New Delhi : An Anglo-Indian body on Friday filed a PIL in the Delhi High Court seeking directions to restore the community’s representation in Parliament and the State Assemblies by nomination.
In the writ petition, the Federation of Anglo-Indian Associations in India through KMNP Law, challenged the 104th amendment to the Constitution which has taken away the nominated representation of the members of the Anglo-Indian community.
The representation was removed arbitrarily in derogation of the principles of equality as well as the rights enumerated in Article 21, 29, 38, 39A, and the underlying principles in the Preamble of the Constitution of India, the plea argued.
After hearing the matter, a division bench comprising Acting Chief Justice Vipin Sanghi and Justice Navin Chawla asked the Centre to file relevant documents and parliamentary committee debates on the issue within six weeks.
The matter will be further heard on November 18.
Adv Kuriakose Varghese, appeared for the petitioner.

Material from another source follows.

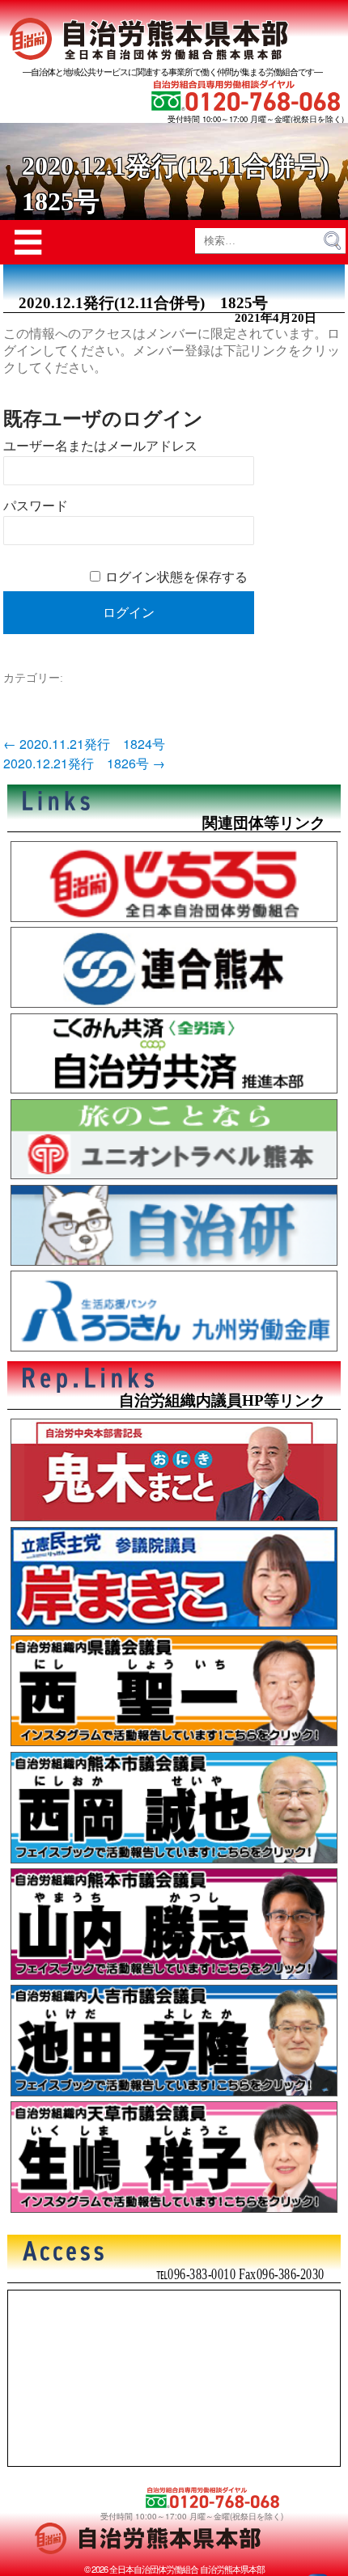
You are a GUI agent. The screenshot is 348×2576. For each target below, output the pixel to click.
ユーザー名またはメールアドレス (100, 446)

Describing the history of the Anglo-Indian community, the plea said the ostracism encountered from the mainstream, the mixed European-Indian parentage, and their spatial distribution across the length and breadth of the country in small pockets, potentially prevented the coalescing of votes; during elections.
Thus, adequate representation was the raison d’ etre for the constitutional safeguard enshrined in Constitution. The arbitrary consequence of the Impugned Amendment Act would be the permanent removal of the entire community from effective representational democracy, for the very first time since the formation of the Indian Republic in 1950.
Pertinently, the aforesaid constitutional safeguard prevented their elimination from the political mainstream and also allowed the Anglo-Indian community a voice in the Parliament and the Assemblies, it read.
Unfortunately, it further said, the Impugned Amendment Act unfairly tears asunder this constitutional provision, enshrined in Article 334 (b) of the Constitution of India and has arbitrarily relegated only the Anglo-Indian community to the political doldrums – without any representation in the Parliament or the Assemblies.
Inexplicably, the Constitutional Amendment on the one hand continues with the reservation to the SC and ST communities, but unjustly denies an equal benefit of representation to the similarly situated Anglo-Indian community. The equality clause and the equal protection of the laws have been unreasonably denied to the Anglo-Indian community; apart from the glaring fact that there was no proper study (in any manner whatsoever) that was conducted to identify the backwardness of the Anglo-Indian community, the plea read.